Thirdly, it is a core belief of anti-colonialists today that America has replaced Europe as the main perpetrator of global theft and exploitation. Ali Mazrui notes with irony that “the United States, though a child of revolution late in the eighteenth century, has become the father of imperialism.” The Palestinian writer Edward Said, one of Obama’s teachers at Columbia University, adds, “America began as an empire during the nineteenth century, but it was in the second half of the twentieth, after the decolonization of the British and French empires, that it directly followed its two great predecessors.” And Aimé Césaire in his
Discourse on Colonialism
insists that American domination is the worst kind of domination. It is, he writes, “the only domination from which one never recovers” because it involves “the gigantic rape of everything intimate, undamaged, undefiled that . . . our human spirit has still managed to preserve.” America is “the machine for crushing, for grinding, for degrading peoples.”
8
Anti-colonialists seek radical change to remedy the situation. “Revolt is the only way out of the colonial situation,” writes Albert Memmi in
The Colonizer and the Colonized
. Memmi argues that colonial exploitation is bad for both the colonizer and the colonized. “Colonization distorts relationships, destroys or petrifies institutions, and corrupts men, both colonizer and colonized.” Memmi notes that colonialism “is a disease of the European, from which he must be completely cured and protected.... The cure involves difficult and painful treatment, extraction and reshaping of present conditions of existence.” What is needed is what Fanon terms “a world of reciprocal recognitions.” Chinweizu writes that since “European rule was entrenched ... by means of a western Christian culture, a western political power structure, and a colonial economy,” anti-colonialism “involves measures against all three.” Chinweizu calls for a redistribution of political, cultural, and economic power.
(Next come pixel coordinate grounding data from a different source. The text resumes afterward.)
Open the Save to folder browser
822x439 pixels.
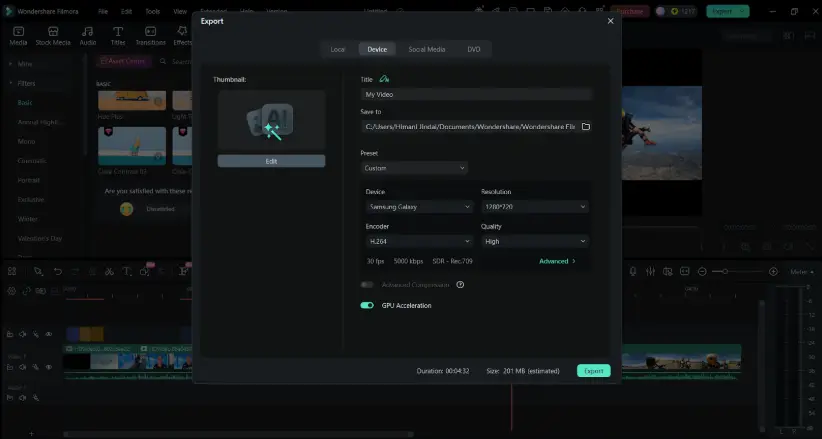coord(586,127)
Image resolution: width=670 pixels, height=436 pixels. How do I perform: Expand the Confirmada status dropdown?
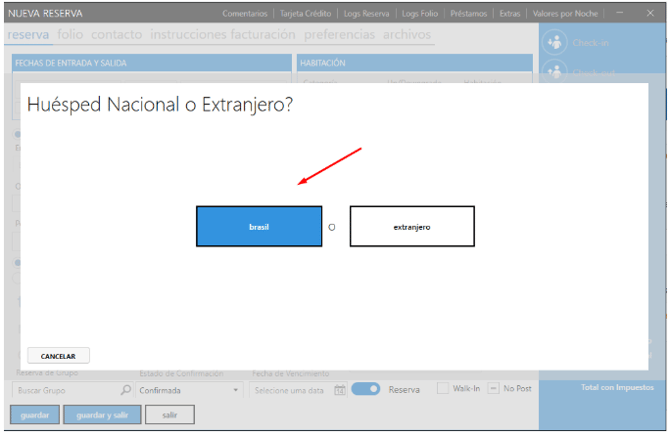coord(236,390)
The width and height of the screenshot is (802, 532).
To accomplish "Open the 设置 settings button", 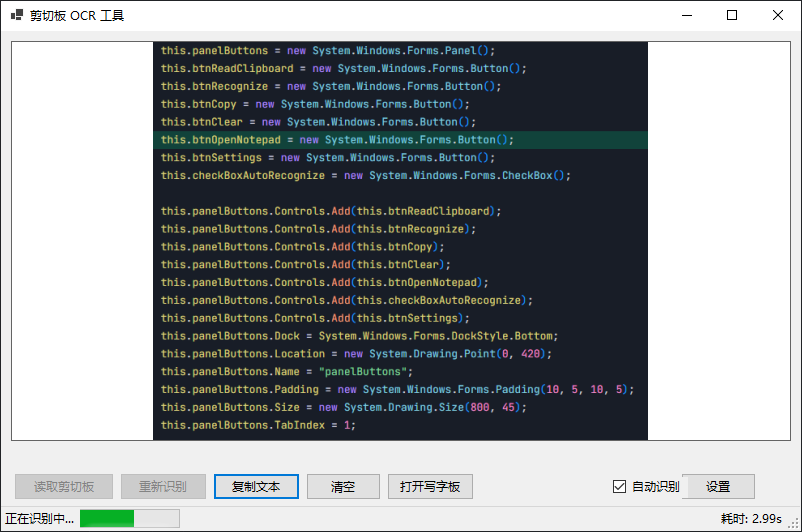I will pos(718,487).
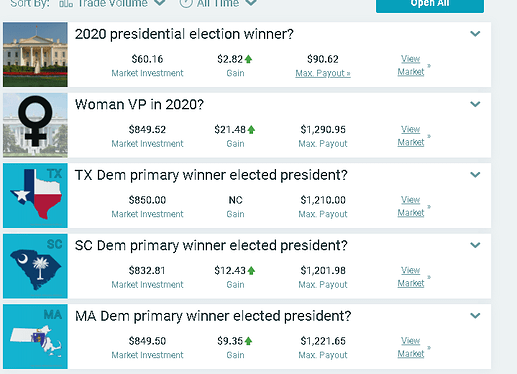517x374 pixels.
Task: Click green gain arrow next to $21.48
Action: [x=251, y=130]
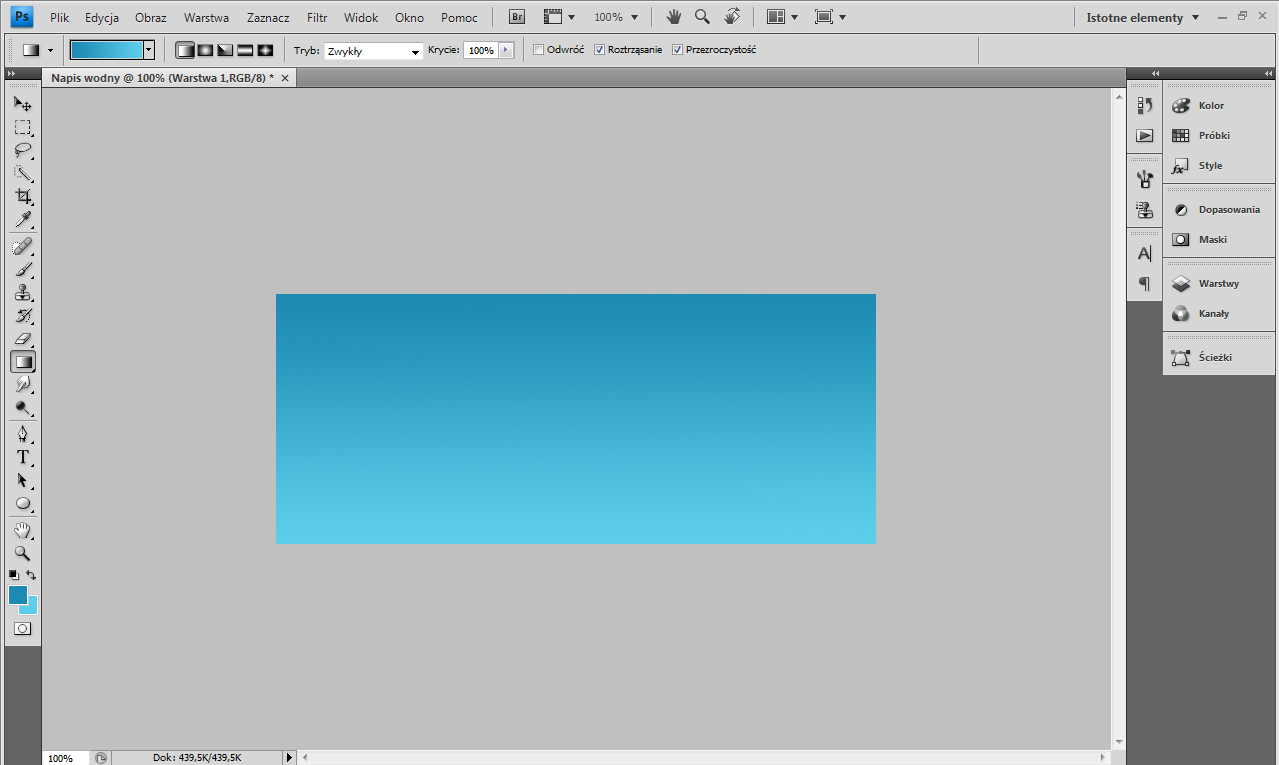Open the Warstwa menu
This screenshot has height=765, width=1279.
206,17
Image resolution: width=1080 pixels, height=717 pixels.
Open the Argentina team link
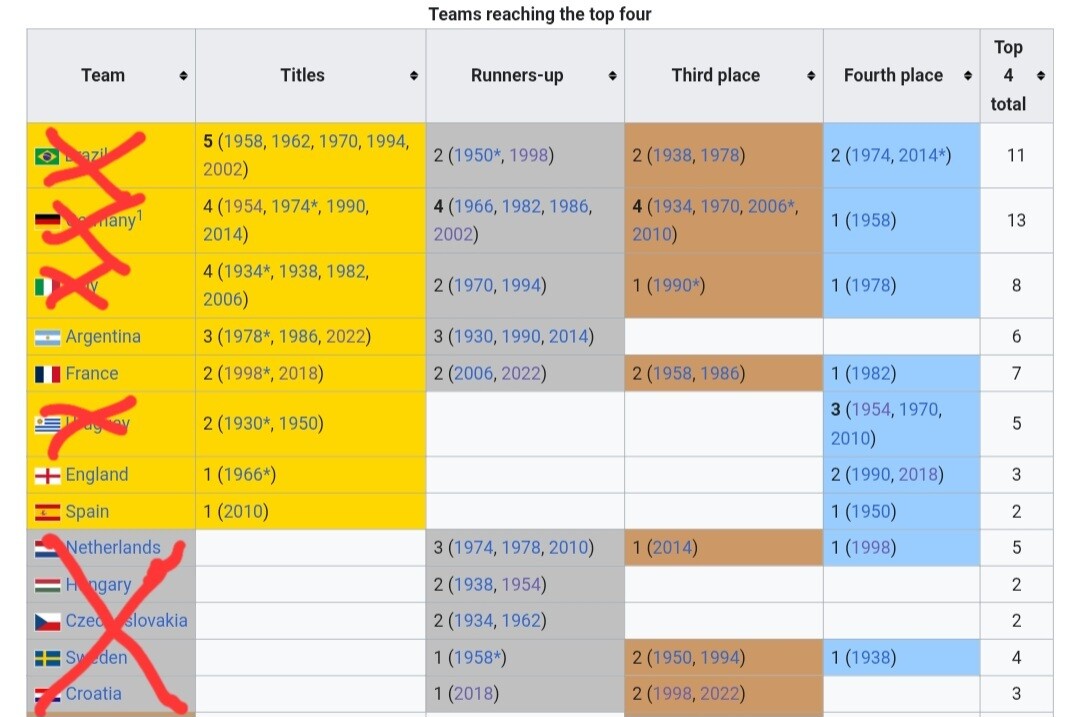pos(103,337)
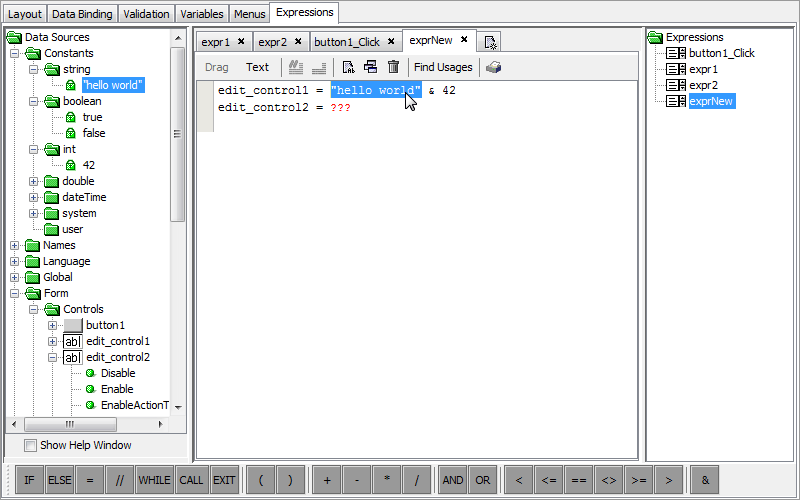The image size is (800, 500).
Task: Select the Enable action under edit_control2
Action: coord(116,389)
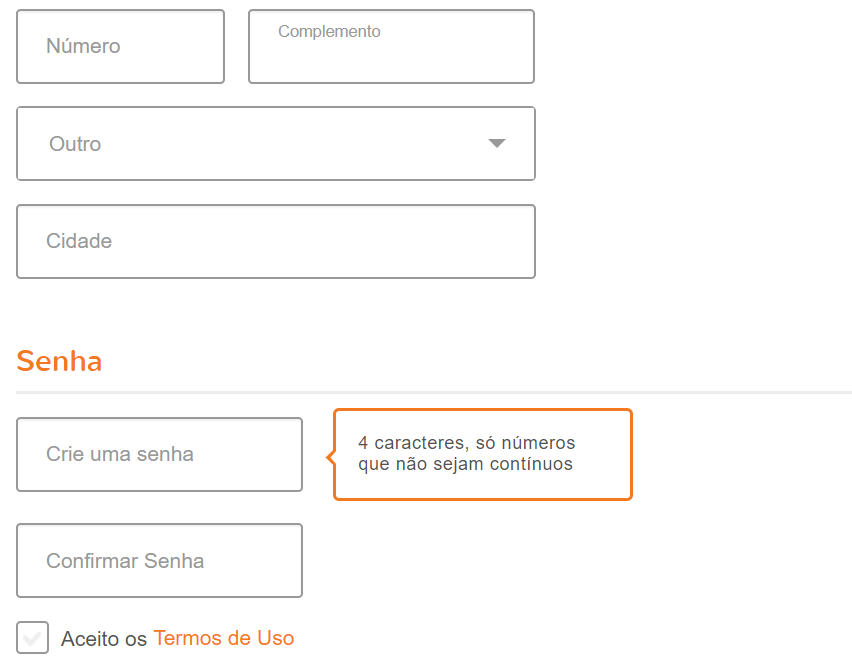Click the Crie uma senha field
Screen dimensions: 852x666
pos(159,454)
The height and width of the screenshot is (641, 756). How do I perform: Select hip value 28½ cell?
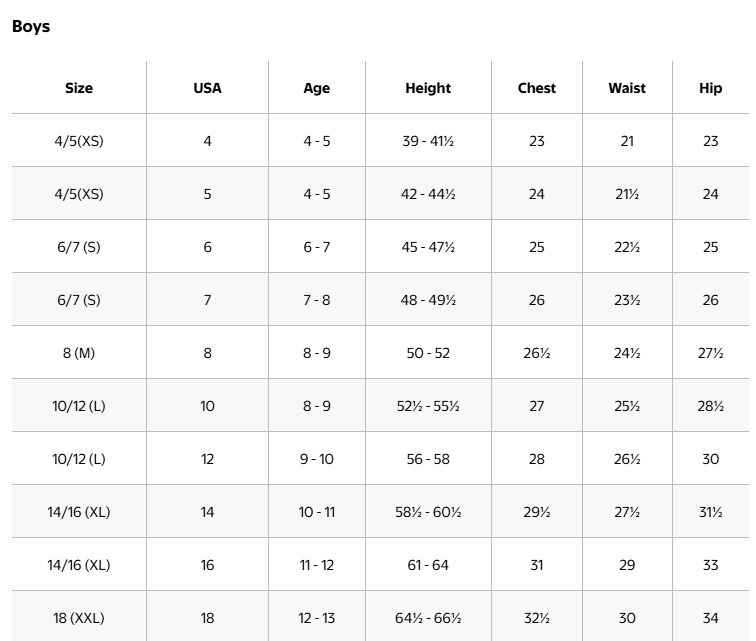point(711,406)
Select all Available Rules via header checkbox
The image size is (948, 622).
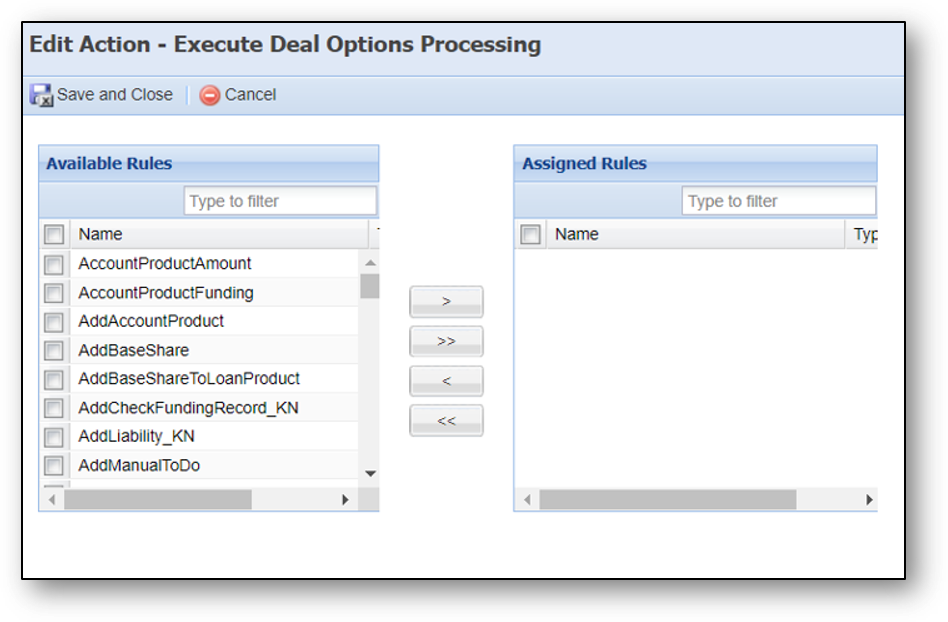(54, 235)
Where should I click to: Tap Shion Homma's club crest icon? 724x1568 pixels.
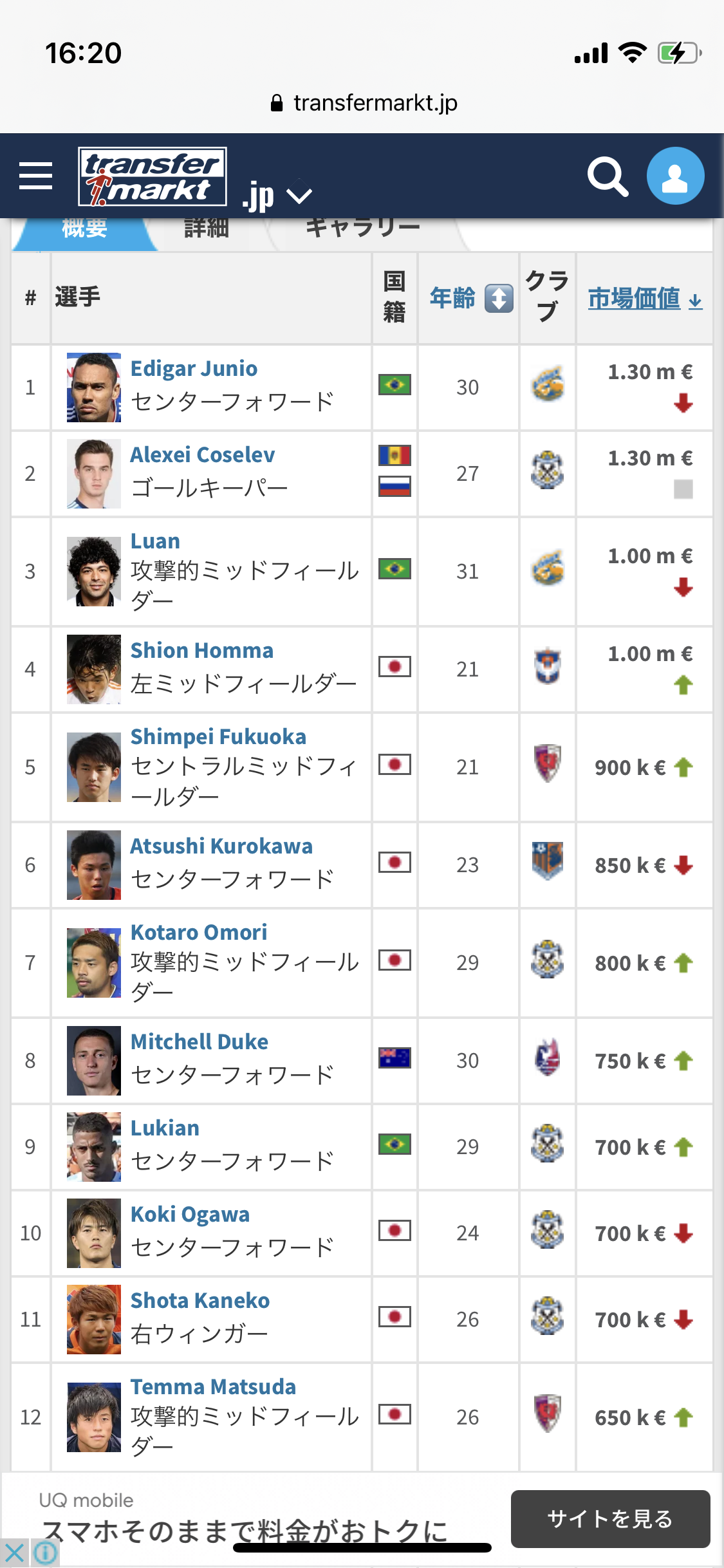pos(547,666)
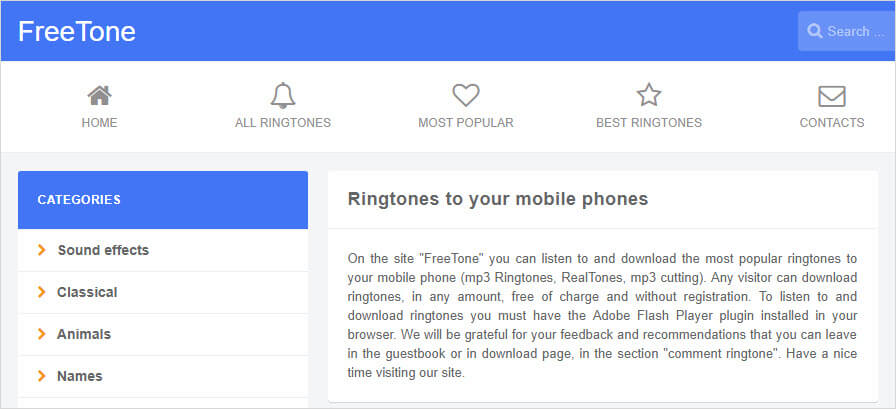
Task: Click the home house icon
Action: (99, 96)
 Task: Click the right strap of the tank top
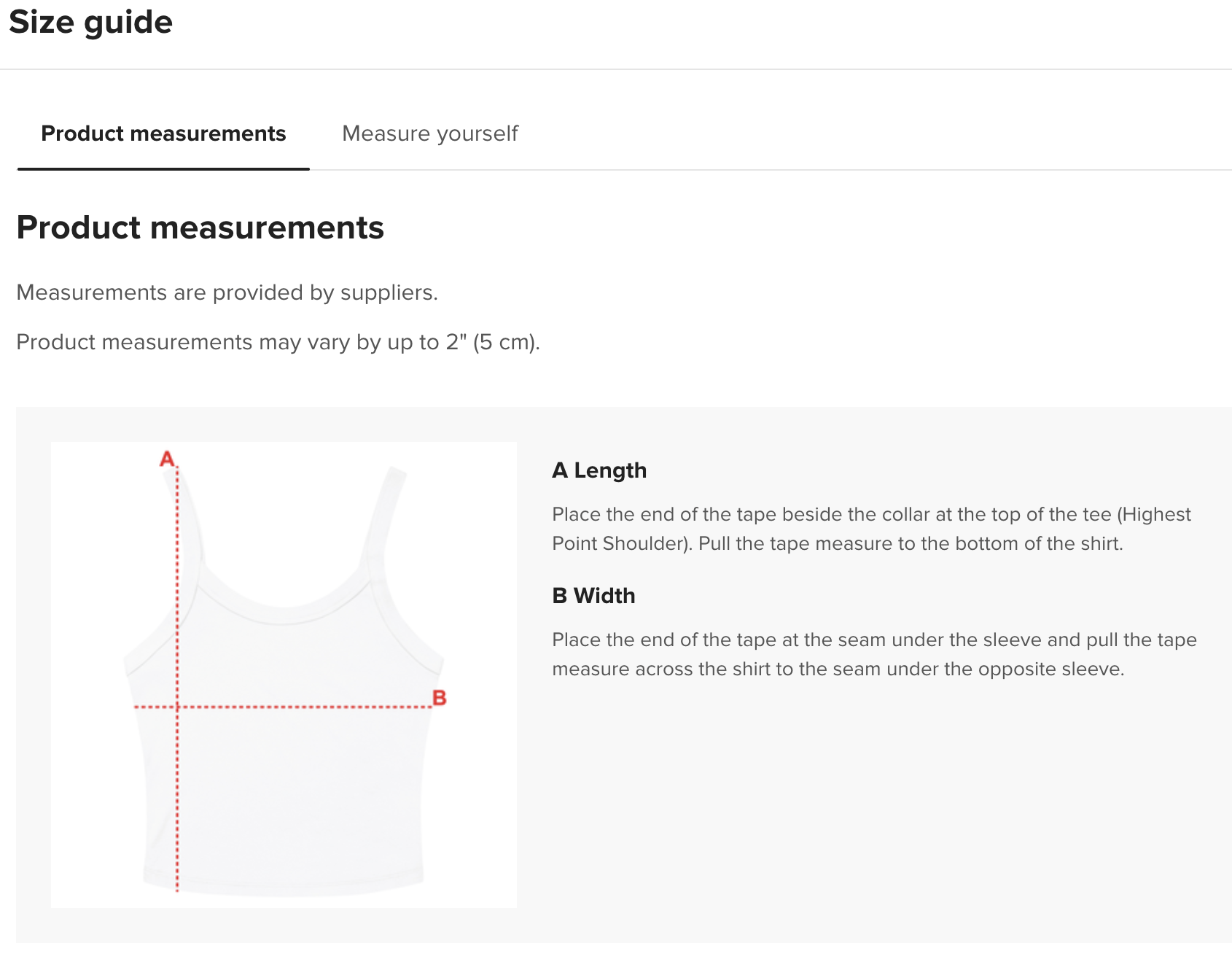point(383,514)
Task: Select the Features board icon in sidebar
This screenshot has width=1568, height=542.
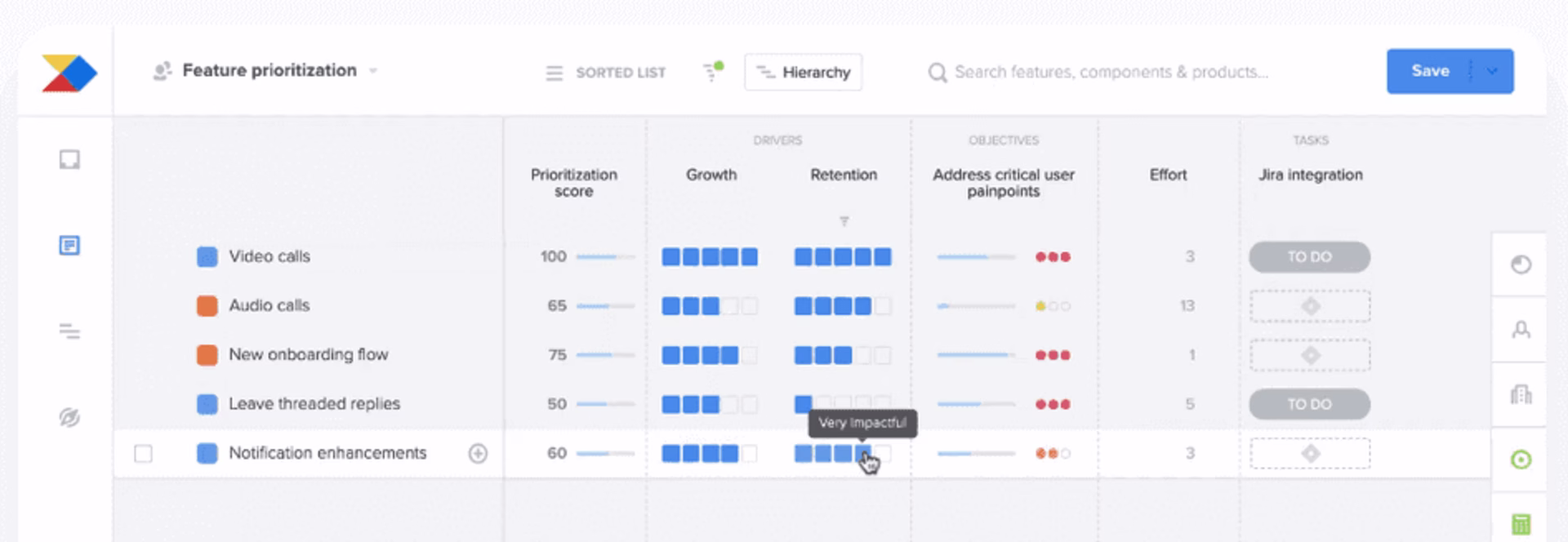Action: [x=69, y=245]
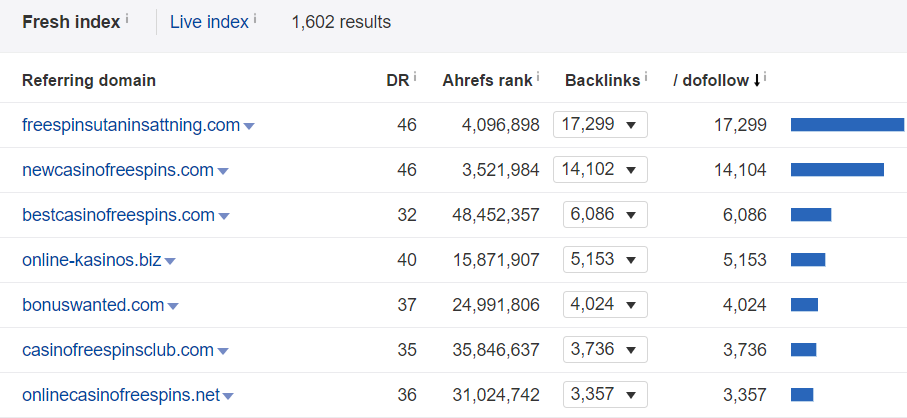Switch to the Fresh index tab
907x418 pixels.
click(71, 21)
We must, he writes, “make the fruits of the earth available to all right here on earth.”
9
In terms of policy, anti-colonialism is a massive program of global reparations. Anti-colonialists want rich people to pay up so that poor people can improve their living conditions. Their definition of rich people, however, is not millionaires and billionaires. It is a global definition. Since the vast majority of Americans are rich compared to people in Asia, Africa, and South America, the anti-colonialists want to see a diminution in the American standard of living, even for the American middle class, so that people in Addis Ababa and Rio de Janeiro and Nairobi can see their living standards rise. Moreover, anti-colonialists want more than wealth to be spread around; they also want a global redistribution of power. Consequently, they wish to see America lose its preeminent position in the world to make way for a rough parity among nations. They seek a multi-polar world in which power is shared by many nations—a world similar to the one that preceded colonialism. For such a world to exist, America must shrink and other countries must expand.